We placed Wilbert Brown on the reserved/did not report list. He was excused for some personal reasons but now it looks like he is not going to report to camp this year.



BB: We placed Wilbert Brown on the reserved/did not report list. He was excused for some personal reasons but now it looks like he is not going to report to camp this year. That is where that is. I would expect in the next few days, say by the end of the weekend that, again, we have a lot of guys that I have been talking about who are close, I would expect by the end of the weekend we will have several more back out there. That may be sooner. It might be today. I might be tomorrow. It might be Sunday, I don't know. But, I think that is going to happen pretty soon. I think those guys are making good progress. Today, practice will be a little bit different from what we have done so far. We are kind of in the stage in the installation where we need to see some things that we just don't see from each other so we will be running some plays off cards and trying to simulate plays that we just haven't seen because we don't run them but we will be seeing them from somebody else and it is one of the more common things in the league that we have to address one way or another. We will start going through that phase of our practice and then as we go forward it will be probably a little bit of both. There will be times when we will just work against each other and then also mix in some carded stuff until we get into the actual game preparations where everything is specific to the next team that we are playing. That is where we are. I thought things went well last night. We started to get into some situation work, down and distance, substitution, play calling, two-minute drill, calling plays at the line of scrimmage, audible-ing on defenses and so forth that came up situationally. We got some live work in on the goal line and down in the red area. I think all of that is starting to slowly come together with still a long way to go but it is starting to formulate into some team and situational practices now. We will continue to build on that in the next few days.

Q: Can you talk a little bit about the adjustments of a rookie coming in for his second year?

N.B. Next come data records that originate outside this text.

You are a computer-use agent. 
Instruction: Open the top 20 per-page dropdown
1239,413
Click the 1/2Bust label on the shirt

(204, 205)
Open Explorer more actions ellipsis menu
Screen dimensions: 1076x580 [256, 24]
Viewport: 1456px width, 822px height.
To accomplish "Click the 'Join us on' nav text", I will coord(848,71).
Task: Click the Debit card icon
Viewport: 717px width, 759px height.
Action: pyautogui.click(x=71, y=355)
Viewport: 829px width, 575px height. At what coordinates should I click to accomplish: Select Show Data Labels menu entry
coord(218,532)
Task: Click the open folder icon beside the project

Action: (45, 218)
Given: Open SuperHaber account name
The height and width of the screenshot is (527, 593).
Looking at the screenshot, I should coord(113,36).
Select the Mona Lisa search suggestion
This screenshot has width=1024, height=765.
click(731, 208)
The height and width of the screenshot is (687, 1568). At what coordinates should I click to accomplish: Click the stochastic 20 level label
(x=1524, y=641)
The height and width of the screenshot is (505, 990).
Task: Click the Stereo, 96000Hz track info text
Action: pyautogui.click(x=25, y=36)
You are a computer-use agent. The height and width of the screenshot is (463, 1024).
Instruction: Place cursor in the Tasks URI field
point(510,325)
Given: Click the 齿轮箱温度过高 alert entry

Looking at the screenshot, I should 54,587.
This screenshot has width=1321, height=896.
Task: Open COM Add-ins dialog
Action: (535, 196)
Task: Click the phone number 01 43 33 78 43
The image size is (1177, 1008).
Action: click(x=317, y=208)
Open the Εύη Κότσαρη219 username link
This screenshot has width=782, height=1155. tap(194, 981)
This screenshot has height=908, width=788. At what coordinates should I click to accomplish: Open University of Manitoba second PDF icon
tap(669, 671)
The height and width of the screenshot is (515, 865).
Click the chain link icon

BB: I think it is probably less of an adjustment the first year. The first year you just don't know what to expect and people come in from all different college programs and they are run in a variety of ways. Then, to come into the NFL, and even though probably each team is different, each camp is a little bit different. There are probably a lot more similarities in an NFL program than there are in all of the college programs. I think that is a big jump and they don't know what to expect. They have never been through it before and it is probably what they have heard from their teammates who graduated before them, that type of thing. Here, when they come back in the second year, there is a much better familiarity. I have talked to a number of players this year about it. They feel so much more confident. They know what to expect. There is not the anxiety of what is going to happen. They know what is going to happen. It just comes down to preparation. It is so much easier to prepare for something when you know what it is going to be rather than just to kind of prepare for everything and you are just not sure what is going to hit you and what direction it is going to come from. Also, of course, they know a lot of people they are competing against, whereas last year, they were all new faces. A guy comes onto the team like this he might not really have had much on the field experience with anybody or maybe just a couple of guys. So now, at least they have a much better understanding of what the people they are going against can do, what their strengths and weaknesses are, how they can compete against them better and so forth. Overall, they have just a lot more confidence and probably a lot less anxiety.

Q: With them being more comfortable does that make them more accountable for the mistakes they make?

BB: Definitely. They are accountable for that well into their rookie year. They are accountable for it as soon as they get here. But, they become even more accountable through in their rookie year. By the second year, those players should be past a lot of the situations that they might have had trouble with their rookie year. They should be well past that. No question about it.

Q: You team was great at creating turnovers last season. When do you begin to practice that?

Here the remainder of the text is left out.